(Pixel coordinate grounding data)
┄┄┄┄┄┄┄┄┄┄
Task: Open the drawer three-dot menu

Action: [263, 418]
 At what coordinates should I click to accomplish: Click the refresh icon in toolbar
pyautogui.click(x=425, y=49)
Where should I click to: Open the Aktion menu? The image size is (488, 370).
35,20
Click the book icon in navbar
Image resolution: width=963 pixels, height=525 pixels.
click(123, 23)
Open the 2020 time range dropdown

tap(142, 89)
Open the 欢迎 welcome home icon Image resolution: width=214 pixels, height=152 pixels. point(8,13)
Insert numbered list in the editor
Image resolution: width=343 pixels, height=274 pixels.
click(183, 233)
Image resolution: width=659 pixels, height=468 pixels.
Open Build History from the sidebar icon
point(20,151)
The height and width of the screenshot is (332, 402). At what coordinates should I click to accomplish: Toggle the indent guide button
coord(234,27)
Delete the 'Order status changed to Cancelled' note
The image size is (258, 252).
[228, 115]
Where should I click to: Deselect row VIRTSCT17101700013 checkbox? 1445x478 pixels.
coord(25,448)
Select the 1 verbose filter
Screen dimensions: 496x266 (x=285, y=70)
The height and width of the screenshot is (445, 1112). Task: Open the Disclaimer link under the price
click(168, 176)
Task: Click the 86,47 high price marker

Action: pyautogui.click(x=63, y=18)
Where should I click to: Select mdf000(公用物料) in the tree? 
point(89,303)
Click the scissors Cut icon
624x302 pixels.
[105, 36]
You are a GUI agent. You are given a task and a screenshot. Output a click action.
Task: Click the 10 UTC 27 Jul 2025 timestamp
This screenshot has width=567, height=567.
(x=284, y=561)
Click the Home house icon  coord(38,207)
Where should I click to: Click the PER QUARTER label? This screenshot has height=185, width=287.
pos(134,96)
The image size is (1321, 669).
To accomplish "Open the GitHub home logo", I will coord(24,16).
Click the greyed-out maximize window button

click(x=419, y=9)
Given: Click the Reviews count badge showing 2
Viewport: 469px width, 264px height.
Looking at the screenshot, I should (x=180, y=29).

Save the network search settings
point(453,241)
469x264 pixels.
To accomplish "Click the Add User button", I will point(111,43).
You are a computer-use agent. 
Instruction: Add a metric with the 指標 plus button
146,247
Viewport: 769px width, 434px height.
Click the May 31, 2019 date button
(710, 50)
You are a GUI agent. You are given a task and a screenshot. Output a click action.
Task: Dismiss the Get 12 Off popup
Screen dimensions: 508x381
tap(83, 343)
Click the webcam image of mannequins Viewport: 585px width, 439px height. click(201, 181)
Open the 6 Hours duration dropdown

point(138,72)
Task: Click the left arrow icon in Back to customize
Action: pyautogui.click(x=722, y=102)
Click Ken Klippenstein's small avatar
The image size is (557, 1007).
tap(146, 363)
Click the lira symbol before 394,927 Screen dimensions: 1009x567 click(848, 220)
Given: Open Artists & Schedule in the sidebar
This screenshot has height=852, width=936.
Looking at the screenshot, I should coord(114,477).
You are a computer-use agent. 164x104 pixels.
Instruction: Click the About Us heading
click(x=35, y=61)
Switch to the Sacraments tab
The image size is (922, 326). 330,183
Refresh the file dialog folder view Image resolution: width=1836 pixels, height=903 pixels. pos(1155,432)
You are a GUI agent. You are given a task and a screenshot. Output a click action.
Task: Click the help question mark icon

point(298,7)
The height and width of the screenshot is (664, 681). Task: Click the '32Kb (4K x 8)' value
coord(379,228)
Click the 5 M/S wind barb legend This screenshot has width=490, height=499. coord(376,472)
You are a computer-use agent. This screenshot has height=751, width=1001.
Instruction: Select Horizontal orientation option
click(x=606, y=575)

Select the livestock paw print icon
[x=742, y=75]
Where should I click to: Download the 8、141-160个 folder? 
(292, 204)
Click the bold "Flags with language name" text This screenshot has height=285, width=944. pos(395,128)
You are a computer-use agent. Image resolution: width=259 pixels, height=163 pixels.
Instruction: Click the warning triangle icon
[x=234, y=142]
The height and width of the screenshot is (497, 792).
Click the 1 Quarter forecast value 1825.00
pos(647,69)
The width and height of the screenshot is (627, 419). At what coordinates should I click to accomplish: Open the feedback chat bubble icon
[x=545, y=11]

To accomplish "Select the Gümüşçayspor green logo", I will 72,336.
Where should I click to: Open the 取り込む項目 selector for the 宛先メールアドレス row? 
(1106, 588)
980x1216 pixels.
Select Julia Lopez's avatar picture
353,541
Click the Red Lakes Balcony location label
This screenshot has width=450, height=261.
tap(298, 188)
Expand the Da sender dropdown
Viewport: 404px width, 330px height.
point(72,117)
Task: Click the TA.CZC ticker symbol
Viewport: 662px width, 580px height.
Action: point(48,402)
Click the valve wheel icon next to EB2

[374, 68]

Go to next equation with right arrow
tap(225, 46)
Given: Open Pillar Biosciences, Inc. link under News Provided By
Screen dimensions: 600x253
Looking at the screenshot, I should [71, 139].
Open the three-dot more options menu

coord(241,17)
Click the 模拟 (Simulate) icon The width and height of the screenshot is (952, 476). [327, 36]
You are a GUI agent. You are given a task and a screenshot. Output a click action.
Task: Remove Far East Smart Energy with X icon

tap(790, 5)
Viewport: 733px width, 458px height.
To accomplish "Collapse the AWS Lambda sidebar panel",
┄┄┄┄┄┄┄┄┄┄
DESCRIPTION OF THE TASK
Every line above that contains the word "will" should be reported.

SOLUTION BELOW
To accomplish "Open the GitHub home logo", I will coord(24,16).
To accomplish "Click the Add User button", I will point(111,43).
To accomplish "Select the Gümüşçayspor green logo", I will 72,336.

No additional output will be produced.